Si tratterebbe di una vendetta di 'ndrangheta avvenuta 40 anni dopo
Uno sgarro alla
'ndrangheta pagato con la vita quarant'anni dopo: questa fu la fine di Giuseppe
Gioffrè, pensionato 77enne ucciso a colpi di pistola a San Mauro Torinese l'11
luglio 2004. L'ipotesi degli inquirenti ha trovato conferma oggi nel tribunale
del capoluogo piemontese, dove un gup, al termine di un rito abbreviato, ha
condannato a 30 anni di carcere uno degli imputati, Giuseppe Crea, 44 anni. A sostenere
l'accusa è stata la pm Manuela Pedrotta. Per il secondo imputato si procederà
con il giudizio ordinario – riporta l’agenzia di stampa Ansa.
L'omicidio di Gioffrè
rimase a lungo un caso irrisolto.
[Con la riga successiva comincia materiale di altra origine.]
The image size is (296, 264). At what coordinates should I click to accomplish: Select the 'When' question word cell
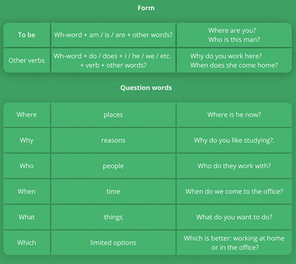point(26,191)
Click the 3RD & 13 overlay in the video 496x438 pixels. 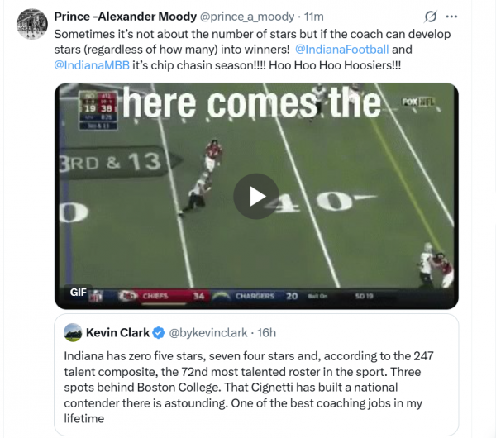point(111,161)
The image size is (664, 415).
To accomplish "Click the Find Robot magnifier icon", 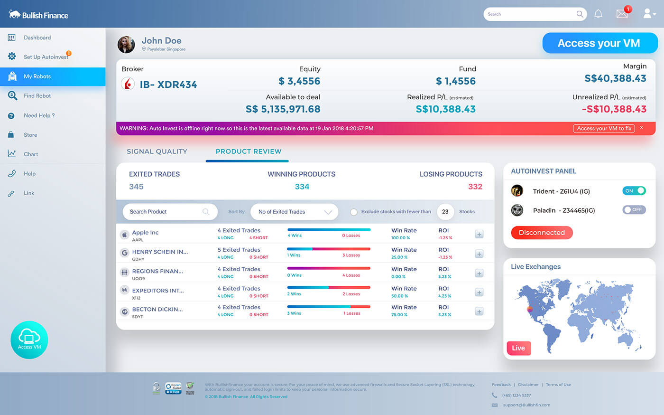I will (12, 95).
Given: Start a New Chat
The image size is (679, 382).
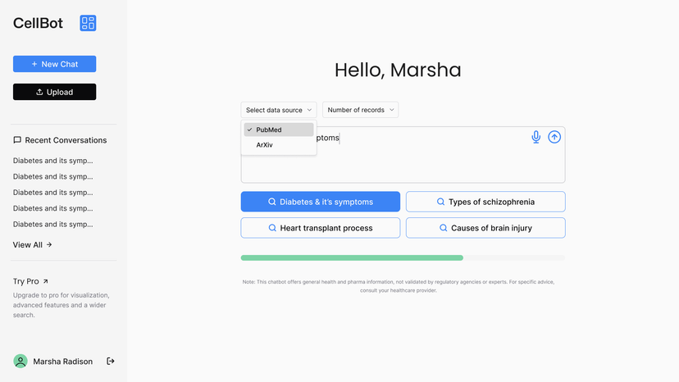Looking at the screenshot, I should (x=54, y=64).
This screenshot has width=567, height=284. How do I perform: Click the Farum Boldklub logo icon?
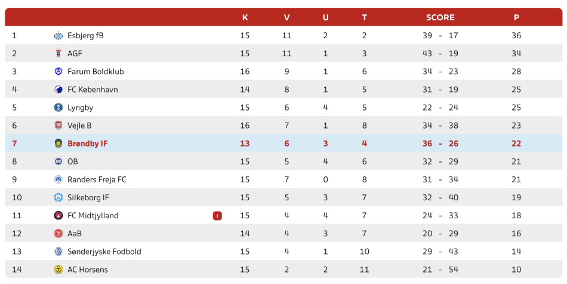coord(58,72)
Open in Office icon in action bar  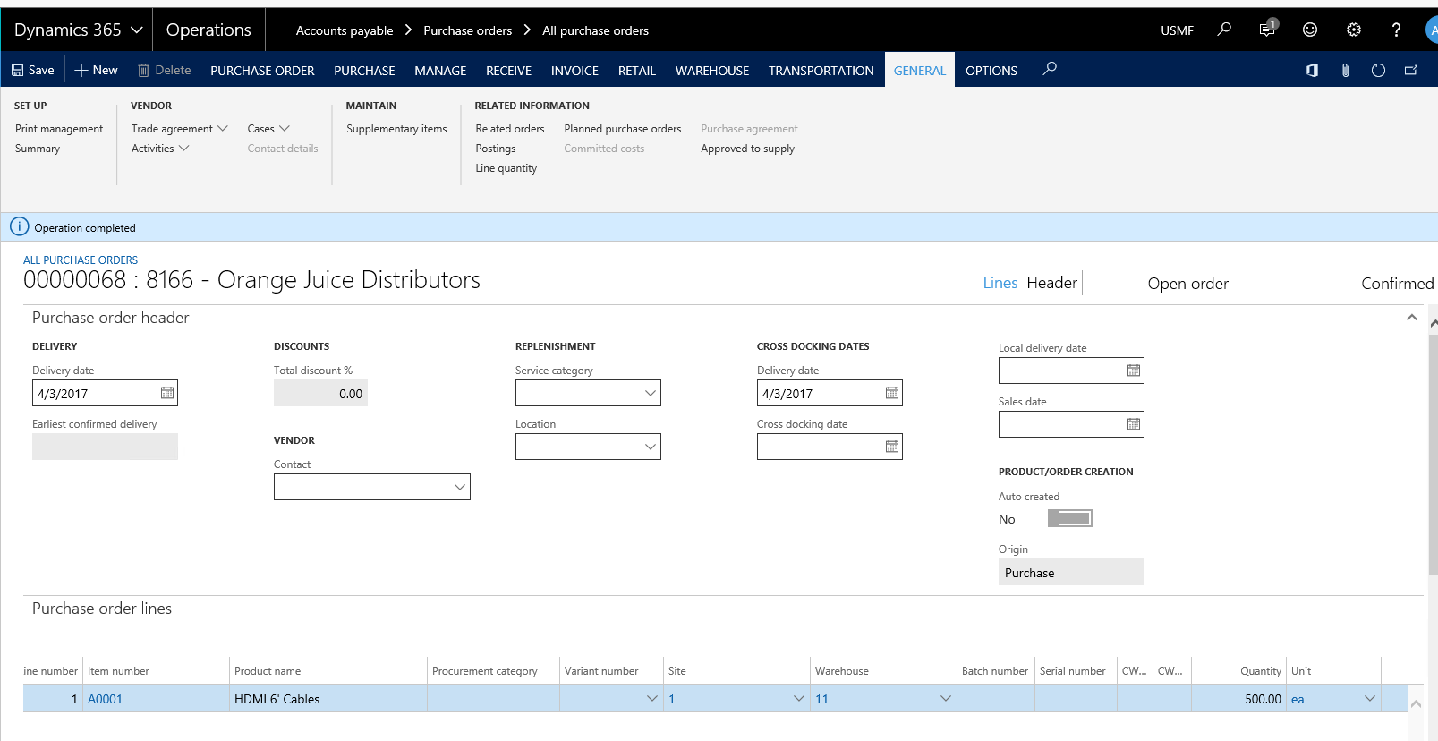tap(1312, 70)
Nuove indagini, basate essenzialmente su
analisi scientifiche sui reperti dell'epoca, portarono nel 2022 a due arresti. Nel
1964 Gioffrè gestiva un negozio di alimentari a Sant'Eufemia d'Aspromonte
(Reggio Calabria) e, secondo quanto è stato ricostruito, disturbava le attività
commerciali di un clan locale: nel corso di una diatriba finì per uccidere due
persone. L'anno seguente, mentre era in carcere, degli sconosciuti gli uccisero
la moglie e il figlio. Una volta scontata la pena, nel 1976 si trasferì a
Torino, dove trovò un lavoro e si risposò.